Up-and-coming streaming musicians will no longer have to be stuck within a gamer community like they are on Twitch.
Released as a beta in July, Jive is a streaming platform on which artists can perform music to a live audience, accumulate viewers and receive donations and feedback, said Elias DeFaria, a third-year cognitive science student and CEO of Jive. From Friday to Sunday, the streaming platform will host a charity stream, encouraging musicians to donate 50 percent of their profits during those days to a nonprofit organization. Although aspects of the platform are similar to other streaming websites, such as Twitch, DeFaria said Jive is specialized for musical artists as opposed to gamers.

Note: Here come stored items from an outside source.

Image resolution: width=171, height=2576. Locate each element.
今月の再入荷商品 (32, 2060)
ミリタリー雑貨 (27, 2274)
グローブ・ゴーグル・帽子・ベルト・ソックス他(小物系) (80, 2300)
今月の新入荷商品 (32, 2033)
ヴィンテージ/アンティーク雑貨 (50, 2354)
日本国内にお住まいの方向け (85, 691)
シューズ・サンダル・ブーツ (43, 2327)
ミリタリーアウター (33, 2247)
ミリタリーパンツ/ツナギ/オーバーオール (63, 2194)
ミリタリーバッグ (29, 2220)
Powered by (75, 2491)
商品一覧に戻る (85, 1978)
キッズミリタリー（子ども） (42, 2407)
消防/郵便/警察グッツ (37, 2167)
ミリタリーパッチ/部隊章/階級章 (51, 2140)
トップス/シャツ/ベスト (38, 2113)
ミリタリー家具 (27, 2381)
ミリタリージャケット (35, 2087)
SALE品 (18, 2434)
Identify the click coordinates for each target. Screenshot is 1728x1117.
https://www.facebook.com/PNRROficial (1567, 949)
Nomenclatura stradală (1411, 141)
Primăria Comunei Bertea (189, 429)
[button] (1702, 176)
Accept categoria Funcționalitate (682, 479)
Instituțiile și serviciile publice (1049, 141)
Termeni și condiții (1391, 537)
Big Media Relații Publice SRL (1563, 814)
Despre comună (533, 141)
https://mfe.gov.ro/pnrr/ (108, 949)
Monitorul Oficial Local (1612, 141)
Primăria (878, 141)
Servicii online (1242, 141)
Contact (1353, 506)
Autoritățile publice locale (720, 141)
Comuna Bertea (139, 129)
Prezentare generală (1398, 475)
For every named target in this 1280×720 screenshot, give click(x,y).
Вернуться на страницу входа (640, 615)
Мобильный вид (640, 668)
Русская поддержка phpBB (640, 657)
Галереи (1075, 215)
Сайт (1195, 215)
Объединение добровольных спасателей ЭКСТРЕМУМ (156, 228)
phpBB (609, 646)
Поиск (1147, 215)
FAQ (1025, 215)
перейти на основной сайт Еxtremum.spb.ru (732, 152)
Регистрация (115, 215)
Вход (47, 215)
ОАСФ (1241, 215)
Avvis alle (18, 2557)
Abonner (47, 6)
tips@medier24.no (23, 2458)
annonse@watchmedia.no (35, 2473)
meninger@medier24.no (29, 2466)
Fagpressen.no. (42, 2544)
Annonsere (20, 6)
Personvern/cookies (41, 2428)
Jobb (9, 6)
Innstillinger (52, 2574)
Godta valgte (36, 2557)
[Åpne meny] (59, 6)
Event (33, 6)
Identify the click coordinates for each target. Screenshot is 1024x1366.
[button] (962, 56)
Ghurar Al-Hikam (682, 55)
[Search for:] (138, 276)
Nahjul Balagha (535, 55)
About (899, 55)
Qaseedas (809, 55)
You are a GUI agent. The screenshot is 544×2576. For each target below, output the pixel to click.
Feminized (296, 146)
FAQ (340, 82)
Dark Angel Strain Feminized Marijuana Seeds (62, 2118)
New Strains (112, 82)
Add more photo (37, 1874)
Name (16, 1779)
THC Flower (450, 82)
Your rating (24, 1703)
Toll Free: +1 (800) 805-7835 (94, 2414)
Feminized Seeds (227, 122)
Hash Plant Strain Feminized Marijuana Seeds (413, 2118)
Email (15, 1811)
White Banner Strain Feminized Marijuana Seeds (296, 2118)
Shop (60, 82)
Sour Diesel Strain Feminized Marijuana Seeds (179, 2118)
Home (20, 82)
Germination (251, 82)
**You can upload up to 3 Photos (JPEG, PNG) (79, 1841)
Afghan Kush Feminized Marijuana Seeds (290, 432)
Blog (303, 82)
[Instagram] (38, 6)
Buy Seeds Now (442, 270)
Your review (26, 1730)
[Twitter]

“Musicians who play on the streets every day, they ask for tips from people. We allow you to do that from your home studio,” DeFaria said. “We allow you to do that in a comfortable place with better equipment, not outside. We attract a decentralized audience.”
In August 2017, DeFaria said uploading a song to his SoundCloud inspired the idea for Jive. A listener reached out to him to express his appreciation of the song, and from there, DeFaria said he wanted to create a platform that could still be interactive while also in a live format. He decided to combine both the current trend of music streaming and the live aspect of street performances into one location, eventually starting Jive.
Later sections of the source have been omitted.